According to some estimates, there are just 35,000 Catholics in the country, comprising 0.05% of Turkey’s 82 million population.

While the vast majority of citizens are Muslim, there is considerable diversity within Turkish Islam. Most of Turkey’s Muslims are Sunni, but a considerable minority are adherents of Alevism, a distinctive subgroup often classified as a branch of Shia Islam.

“Catholics are a very small minority, but now we have many Christian refugees from Iraq, Syria, Iran, Afghanistan, Africa. They are now more numerous than local Christians,” Bizzeti said.

“Unfortunately they are without pastors, without nuns, without catechists and they do not have the possibility to open a chapel, a cultural center, a school, a sports center of Christian inspiration.”

“Their condition is very hard and they cannot leave the city where they have been sent without a police permit, which is often not given. They are far from the churches and therefore do not have Mass even on Christmas, Easter, etc.”

“A very hard condition also because the Christian West has unfortunately closed all its doors and very few families manage to emigrate to a country where there is real religious freedom and Christian churches.”

“The Muslim population is good and respect us, but does not know Christianity and is often full of prejudices towards Christians.”

The bishop believes that, despite being a tiny minority, Christians are a vital presence in Turkey, as well as in nearby Middle Eastern countries.

“Turkey is very important for Christianity because our roots are here and because the Christian traditions of the churches in Turkey are very rich, varied, and have a very beautiful theological heritage,” he said.

“Furthermore, Christians in the Middle East have always been important in recent centuries precisely to avoid a growth of Muslim religious fundamentalism and for their contribution to a civil society attentive to human rights. Christian culture is necessary for the whole Middle East, there is no doubt.”

He continued: “A Middle East without the presence of Christians would be poorer and more exposed to fundamentalist tendencies. Furthermore, Christians and Muslims have lived together in the Ottoman Empire for centuries and those who claim that coexistence is impossible are mistaken.”

“Turkey plays an important role in the history of salvation because God has always been faithful to the places he has chosen as the terrain in which to make the history of salvation grow. It is the Western Christians of today who seem to have forgotten this.”

> WHAT YOU NEED TO DO: Write the next part of the article on Christians in Turkey, picking up directly after its final sentence.

> Stored items:
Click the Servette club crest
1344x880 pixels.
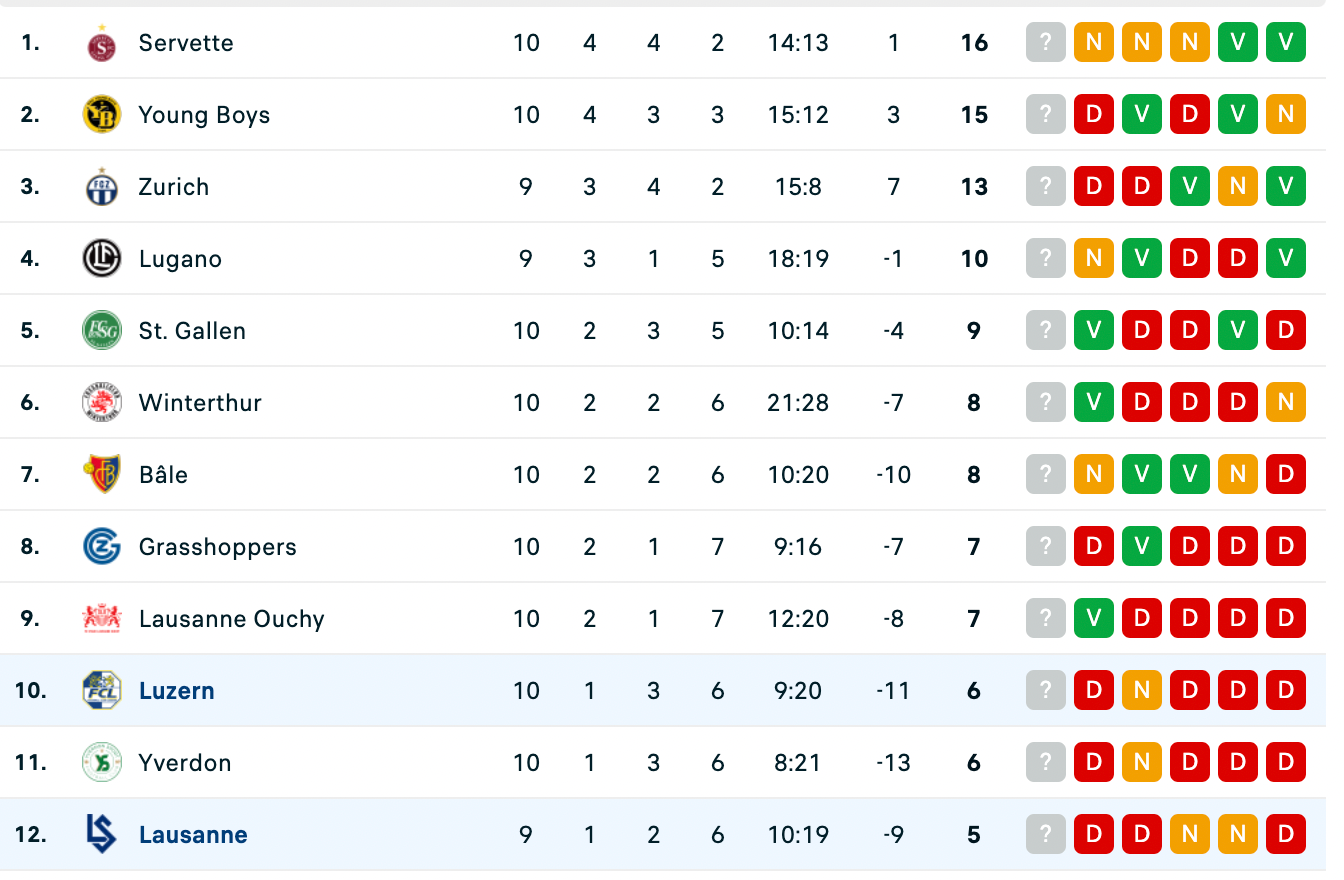click(x=101, y=43)
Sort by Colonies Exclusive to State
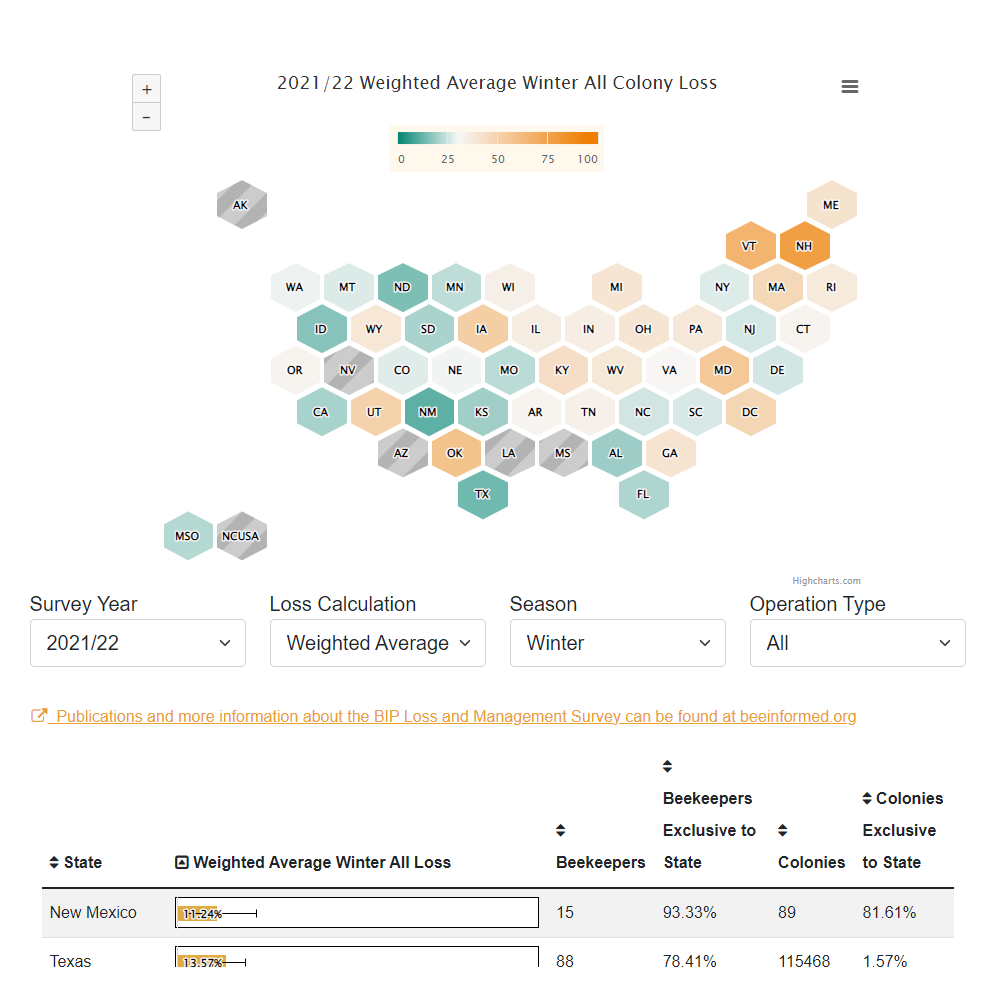 click(x=867, y=798)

> RESULT OF THE TASK:
In the past year, Bizzeti has led his flock through the coronavirus crisis, which has hit the Turkish economy hard.

The country is normally a popular tourist destination. But Turkey’s tourism ministry reported that visitors fell by 69% in 2020, with revenues dropping from $34.5 billion in 2019 to around $12 billion.

The country has recorded more than five million COVID-19 cases and over 50,000 deaths as of July 16, according to the Johns Hopkins Coronavirus Resource Center.

“Christians suffered like all other citizens and together with them. The mosques were closed as well as the churches,” Bizzeti said.

“It is the Christian refugees who have suffered the most both for economic reasons and for isolation and for not being able to go to the formative and liturgical moments that were held in other cities.”

And yet, despite all the difficulties of being a Christian in Turkey amid a global pandemic, Bizzeti stressed that he saw signs of hope.

“I rejoiced and rejoice very much to see that Jesus Christ continues to call people of all kinds to the Christian faith: agnostics, atheists, Muslims, Alevis, etc., to form even today a small people who give witness to the Gospel and to the person of him, the only Savior of the world,” he said.

“We have catechumens in all our parishes. We have people who come from Iran and Afghanistan in search of Christ because they met him in a dream or through a website, a book, a person.”

“It is wonderful to see how the risen Jesus continues to be the protagonist of evangelization, through his Holy Spirit and in the most unthinkable ways.”

“The thing that pains me most is that there are few pastoral workers for these people whom Christ calls. There seems to be little willingness in the West to come to this country to guard and train God’s people.”